The words "under God" in the Pledge of Allegiance are an appeal to patriotism, not religion, and do not violate the separation of church and state, a federal appeals court ruled today - the same court that declared the pledge unconstitutional in 2002.http://www.sfgate.co...DTL#ixzz0hvBXgLTY
In a separate ruling, the Ninth U.S. Circuit Court of Appeals panel in San Francisco upheld the placement of the national motto, "In God We Trust," on coins and currency. The language is patriotic and ceremonial, not religious, the court said.

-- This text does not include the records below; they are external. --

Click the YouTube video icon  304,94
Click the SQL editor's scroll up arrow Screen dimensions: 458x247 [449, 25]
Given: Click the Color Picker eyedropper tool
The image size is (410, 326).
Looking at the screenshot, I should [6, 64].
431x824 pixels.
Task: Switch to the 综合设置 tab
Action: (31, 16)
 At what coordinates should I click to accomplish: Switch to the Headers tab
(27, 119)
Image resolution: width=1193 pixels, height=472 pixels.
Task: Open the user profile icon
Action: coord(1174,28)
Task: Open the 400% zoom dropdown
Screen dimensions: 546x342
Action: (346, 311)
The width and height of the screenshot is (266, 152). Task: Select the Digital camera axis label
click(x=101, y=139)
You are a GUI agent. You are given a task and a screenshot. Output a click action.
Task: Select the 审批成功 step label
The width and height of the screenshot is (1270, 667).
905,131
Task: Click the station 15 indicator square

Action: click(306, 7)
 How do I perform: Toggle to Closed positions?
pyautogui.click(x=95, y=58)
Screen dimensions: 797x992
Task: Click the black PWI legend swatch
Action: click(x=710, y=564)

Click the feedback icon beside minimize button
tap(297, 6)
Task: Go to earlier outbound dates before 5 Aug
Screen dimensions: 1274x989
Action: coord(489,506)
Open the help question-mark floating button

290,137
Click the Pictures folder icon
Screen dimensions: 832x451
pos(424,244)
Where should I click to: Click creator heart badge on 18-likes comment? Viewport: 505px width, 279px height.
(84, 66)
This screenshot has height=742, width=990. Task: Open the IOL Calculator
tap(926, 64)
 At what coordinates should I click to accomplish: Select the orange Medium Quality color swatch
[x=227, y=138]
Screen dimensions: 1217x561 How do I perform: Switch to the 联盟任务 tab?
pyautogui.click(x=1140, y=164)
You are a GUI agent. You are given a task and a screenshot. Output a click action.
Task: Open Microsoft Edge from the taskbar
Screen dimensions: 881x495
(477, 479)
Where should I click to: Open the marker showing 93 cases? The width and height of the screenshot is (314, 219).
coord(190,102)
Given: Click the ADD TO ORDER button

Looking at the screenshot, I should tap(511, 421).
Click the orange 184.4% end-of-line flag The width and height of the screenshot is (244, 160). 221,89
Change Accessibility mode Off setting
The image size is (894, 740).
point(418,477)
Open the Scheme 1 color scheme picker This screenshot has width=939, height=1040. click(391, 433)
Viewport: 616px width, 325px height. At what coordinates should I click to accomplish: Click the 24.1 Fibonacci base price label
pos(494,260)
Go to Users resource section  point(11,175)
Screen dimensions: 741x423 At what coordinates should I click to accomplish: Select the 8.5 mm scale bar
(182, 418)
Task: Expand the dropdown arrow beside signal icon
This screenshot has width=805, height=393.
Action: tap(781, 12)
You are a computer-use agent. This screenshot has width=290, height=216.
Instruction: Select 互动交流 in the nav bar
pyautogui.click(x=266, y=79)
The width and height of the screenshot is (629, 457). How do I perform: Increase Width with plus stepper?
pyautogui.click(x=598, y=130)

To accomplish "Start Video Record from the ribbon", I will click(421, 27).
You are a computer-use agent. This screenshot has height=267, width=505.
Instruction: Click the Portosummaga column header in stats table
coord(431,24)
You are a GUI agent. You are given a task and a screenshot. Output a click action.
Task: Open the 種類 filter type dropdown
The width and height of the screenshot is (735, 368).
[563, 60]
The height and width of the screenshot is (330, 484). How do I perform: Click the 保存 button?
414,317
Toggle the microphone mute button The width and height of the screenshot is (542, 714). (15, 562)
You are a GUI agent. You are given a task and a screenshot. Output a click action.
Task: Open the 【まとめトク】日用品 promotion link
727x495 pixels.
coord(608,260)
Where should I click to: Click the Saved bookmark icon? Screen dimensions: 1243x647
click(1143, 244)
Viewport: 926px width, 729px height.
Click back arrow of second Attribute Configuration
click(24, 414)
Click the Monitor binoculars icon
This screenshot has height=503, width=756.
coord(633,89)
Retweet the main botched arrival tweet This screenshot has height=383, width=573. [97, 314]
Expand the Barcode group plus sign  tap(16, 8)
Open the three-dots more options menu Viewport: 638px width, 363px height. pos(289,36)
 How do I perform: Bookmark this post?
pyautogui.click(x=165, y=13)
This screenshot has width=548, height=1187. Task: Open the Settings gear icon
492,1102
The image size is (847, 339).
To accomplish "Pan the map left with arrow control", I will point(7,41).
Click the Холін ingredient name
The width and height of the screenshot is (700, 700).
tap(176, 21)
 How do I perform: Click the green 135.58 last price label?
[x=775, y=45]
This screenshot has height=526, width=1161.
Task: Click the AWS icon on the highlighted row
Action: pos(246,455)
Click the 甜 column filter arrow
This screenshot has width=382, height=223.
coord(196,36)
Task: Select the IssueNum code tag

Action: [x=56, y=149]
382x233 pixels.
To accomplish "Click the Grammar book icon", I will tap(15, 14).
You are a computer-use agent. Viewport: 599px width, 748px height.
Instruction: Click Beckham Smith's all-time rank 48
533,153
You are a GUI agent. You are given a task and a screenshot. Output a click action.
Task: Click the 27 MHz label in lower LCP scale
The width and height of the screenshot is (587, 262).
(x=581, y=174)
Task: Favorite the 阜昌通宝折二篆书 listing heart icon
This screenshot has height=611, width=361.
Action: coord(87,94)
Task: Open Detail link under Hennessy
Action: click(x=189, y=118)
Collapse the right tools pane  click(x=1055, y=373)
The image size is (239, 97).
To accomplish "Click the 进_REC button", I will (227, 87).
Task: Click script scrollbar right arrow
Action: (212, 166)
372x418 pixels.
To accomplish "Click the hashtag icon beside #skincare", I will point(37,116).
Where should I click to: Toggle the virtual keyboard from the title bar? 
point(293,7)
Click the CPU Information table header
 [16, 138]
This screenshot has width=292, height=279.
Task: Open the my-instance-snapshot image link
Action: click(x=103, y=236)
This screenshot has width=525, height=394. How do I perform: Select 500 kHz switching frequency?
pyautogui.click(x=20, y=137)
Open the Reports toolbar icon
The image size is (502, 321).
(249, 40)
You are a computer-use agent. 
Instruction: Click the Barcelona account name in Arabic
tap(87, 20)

It's odd: I grew up with the loathsome "Pledge of Allegiance," including the "under God" part inserted three years before I began school, but I (in)distinctly remember a period of a year or two, probably circa 1960, when we tykes were informed by our handlers in the Los Angeles Unified School District that "under God" was not to be included in our daily devotion. I don't know what was behind that: maybe an earlier generation of judges properly appalled at that imposed synthetic piety? Anyway, it didn't last, and God had his second coming after a brief interval. Didn't matter to me one way or another, because by 1959 I had concluded, seven year-old contrarian that I was, that the ritual was stupid and meaningless, and remained silent each morning. Indeed, it has now been over half a century since I have recited this insipid formula aloud, although at points before I attained my full growth I was occasionally cowed into lip-synching along with this mandatory tribute to liberty. In adulthood I will stand for the ceremonial obeisance, but will neither raise my right hand from my side (the Pledge originally called for a salute reminiscent of, heh-heh, a certain well known XX century despotism of Mitteleuropa) nor pretend to recite the trite. Piss on the Pledge and all who sail in her. Free men do not require this drivel.